Haki Benita uses it to illustrate a variety of interesting PostgreSQL concepts.
New to me: a pattern that runs INSERT INTO tags (name) VALUES (tag_name) RETURNING *;
and then catches the constraint violation and returns a record instead has a disadvantage at scale: “The table contains a dead tuple for every attempt to insert a tag that already existed” - so until vacuum runs you can end up with significant table bloat!
Haki’s conclusion is that the best solution relies on an upcoming feature coming in PostgreSQL 17: the ability to combine the MERGE operation with a RETURNING clause:
WITH new_tags AS (
MERGE INTO tags
USING (VALUES ('B'), ('C')) AS t(name)
ON tags.name = t.name
WHEN NOT MATCHED THEN
INSERT (name) VALUES (t.name)
RETURNING *
)
SELECT * FROM tags WHERE name IN ('B', 'C')
UNION ALL
SELECT * FROM new_tags;
I wonder what the best pattern for this in SQLite is. Could it be as simple as this?

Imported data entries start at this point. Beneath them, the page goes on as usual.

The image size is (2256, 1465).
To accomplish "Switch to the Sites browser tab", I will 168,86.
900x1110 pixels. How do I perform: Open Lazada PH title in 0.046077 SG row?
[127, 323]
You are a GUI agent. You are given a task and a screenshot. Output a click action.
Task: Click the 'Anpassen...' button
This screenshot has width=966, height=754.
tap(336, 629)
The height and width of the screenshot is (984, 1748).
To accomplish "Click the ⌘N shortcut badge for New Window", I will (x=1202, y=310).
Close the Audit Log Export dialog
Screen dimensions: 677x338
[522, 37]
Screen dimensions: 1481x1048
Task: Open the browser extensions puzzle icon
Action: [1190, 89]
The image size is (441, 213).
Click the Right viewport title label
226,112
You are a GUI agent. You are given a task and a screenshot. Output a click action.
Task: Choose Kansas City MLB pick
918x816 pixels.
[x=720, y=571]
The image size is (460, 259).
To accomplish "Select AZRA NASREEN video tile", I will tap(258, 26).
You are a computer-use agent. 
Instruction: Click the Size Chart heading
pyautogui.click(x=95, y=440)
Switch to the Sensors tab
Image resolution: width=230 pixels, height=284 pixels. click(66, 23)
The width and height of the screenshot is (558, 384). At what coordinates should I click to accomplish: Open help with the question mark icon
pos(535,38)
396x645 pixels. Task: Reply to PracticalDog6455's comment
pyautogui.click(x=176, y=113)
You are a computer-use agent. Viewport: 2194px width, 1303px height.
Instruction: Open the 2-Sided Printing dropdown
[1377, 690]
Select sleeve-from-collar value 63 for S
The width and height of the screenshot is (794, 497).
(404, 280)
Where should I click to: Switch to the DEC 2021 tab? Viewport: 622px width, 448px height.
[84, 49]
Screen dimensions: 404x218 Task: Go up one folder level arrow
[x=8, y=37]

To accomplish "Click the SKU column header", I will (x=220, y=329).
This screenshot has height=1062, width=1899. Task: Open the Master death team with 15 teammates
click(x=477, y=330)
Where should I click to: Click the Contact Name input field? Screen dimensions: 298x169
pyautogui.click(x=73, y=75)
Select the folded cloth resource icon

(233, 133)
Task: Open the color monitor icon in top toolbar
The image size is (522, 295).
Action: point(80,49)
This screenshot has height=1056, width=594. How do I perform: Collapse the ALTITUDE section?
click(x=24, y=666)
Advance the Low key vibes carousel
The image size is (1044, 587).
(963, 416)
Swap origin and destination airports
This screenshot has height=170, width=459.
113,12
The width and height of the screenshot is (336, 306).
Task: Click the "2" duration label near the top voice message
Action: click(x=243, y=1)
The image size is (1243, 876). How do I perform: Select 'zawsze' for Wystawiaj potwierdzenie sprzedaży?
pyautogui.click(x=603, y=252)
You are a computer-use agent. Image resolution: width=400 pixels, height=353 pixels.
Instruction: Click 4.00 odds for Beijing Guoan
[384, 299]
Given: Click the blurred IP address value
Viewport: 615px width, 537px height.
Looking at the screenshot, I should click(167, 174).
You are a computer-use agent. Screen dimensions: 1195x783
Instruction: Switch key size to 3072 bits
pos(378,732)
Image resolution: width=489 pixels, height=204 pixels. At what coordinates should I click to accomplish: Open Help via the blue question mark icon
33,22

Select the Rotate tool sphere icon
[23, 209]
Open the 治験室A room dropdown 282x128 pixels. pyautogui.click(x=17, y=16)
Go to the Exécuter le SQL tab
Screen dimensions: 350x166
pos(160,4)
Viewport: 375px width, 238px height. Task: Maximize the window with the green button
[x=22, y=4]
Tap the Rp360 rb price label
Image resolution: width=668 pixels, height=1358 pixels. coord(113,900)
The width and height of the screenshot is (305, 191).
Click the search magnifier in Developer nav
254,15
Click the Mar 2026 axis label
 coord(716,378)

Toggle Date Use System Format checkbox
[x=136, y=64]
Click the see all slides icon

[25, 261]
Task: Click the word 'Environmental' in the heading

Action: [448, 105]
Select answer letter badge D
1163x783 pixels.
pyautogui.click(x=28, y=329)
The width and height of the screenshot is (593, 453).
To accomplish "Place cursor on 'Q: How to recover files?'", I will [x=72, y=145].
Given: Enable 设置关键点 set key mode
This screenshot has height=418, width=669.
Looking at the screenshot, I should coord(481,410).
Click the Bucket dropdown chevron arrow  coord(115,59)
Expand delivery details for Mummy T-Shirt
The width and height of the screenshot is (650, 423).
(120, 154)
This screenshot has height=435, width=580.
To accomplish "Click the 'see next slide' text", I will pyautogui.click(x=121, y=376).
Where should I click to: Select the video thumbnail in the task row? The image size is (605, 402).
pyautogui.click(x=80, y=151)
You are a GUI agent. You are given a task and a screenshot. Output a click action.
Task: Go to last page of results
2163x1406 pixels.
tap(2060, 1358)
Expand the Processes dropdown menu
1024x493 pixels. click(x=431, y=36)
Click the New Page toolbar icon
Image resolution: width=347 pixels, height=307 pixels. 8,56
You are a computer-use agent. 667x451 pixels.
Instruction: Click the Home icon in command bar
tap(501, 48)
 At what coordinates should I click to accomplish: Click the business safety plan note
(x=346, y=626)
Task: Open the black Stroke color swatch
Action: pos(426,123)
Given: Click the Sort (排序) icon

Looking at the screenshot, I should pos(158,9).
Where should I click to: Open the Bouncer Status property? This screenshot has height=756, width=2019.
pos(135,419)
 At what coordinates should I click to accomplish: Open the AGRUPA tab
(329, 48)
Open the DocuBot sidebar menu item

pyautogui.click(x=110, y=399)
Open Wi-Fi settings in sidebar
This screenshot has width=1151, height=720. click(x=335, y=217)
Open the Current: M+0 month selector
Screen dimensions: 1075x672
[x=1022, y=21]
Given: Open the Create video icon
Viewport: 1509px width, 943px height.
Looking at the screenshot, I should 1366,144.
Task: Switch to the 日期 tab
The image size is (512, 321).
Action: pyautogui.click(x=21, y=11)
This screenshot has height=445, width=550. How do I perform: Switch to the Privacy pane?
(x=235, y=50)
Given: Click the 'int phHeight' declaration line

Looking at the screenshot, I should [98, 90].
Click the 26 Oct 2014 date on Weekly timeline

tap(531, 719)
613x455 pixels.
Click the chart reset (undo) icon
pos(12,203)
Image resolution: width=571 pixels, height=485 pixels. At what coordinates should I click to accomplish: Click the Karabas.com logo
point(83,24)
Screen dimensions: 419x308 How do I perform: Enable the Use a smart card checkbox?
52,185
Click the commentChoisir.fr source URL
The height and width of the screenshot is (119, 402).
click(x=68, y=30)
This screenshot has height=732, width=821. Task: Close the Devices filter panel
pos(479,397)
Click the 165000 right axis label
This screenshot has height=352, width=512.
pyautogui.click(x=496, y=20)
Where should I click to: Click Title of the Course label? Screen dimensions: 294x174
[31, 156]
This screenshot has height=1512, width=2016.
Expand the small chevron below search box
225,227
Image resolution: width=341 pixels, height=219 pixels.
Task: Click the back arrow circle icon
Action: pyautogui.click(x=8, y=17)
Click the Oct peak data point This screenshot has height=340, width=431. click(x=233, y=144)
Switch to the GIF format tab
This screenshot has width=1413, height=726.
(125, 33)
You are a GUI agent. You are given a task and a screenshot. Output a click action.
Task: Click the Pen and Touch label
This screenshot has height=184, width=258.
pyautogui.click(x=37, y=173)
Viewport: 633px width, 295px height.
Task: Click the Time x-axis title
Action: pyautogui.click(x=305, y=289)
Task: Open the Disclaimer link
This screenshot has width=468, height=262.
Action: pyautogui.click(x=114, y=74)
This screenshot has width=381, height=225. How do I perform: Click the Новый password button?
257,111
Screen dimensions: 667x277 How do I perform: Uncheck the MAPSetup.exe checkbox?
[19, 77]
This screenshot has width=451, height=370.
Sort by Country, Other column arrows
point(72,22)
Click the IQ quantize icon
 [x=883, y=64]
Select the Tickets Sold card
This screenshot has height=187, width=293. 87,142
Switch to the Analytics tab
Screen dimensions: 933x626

INSERT OR IGNORE INTO tags (name) VALUES ('B'), ('C');
The SQLite INSERT documentation doesn't currently provide extensive details for INSERT OR IGNORE
, but there are some hints in this forum thread. This post by Rob Hoelz points out that INSERT OR IGNORE
will silently ignore any constraint violation, so INSERT INTO tags (tag) VALUES ('C'), ('D') ON CONFLICT(tag) DO NOTHING
may be a better option.
Fastest Way to Read Excel in Python (via) Haki Benita produced a meticulously researched and written exploration of the options for reading a large Excel spreadsheet into Python. He explored Pandas, Tablib, Openpyxl, shelling out to LibreOffice, DuckDB and python-calamine (a Python wrapper of a Rust library). Calamine was the winner, taking 3.58s to read 500,00 rows—compared to Pandas in last place at 32.98s.
2021
Practical SQL for Data Analysis
(via)
This is a really great SQL tutorial: it starts with the basics, but quickly moves on to a whole array of advanced PostgreSQL techniques - CTEs, window functions, efficient sampling, rollups, pivot tables and even linear regressions executed directly in the database using regr_slope()
, regr_intercept()
and regr_r2()
. I picked up a whole bunch of tips for things I didn't know you could do with PostgreSQL here.
2018
Optimizing Django Admin Paginator. The Django admin paginator uses a count(*) to calculate the total number of rows, so it knows how many pages to display. This makes it unpleasantly slow over large datasets. Haki Benita has an ingenious solution: drop in a custom paginator which uses the PostgreSQL “SET LOCAL statement_timeout TO 200” statement first, then if a timeout error is raised returns 9999999999 as the count instead. This means small tables get accurate page counts and giant tables load display in the admin within a reasonable time period.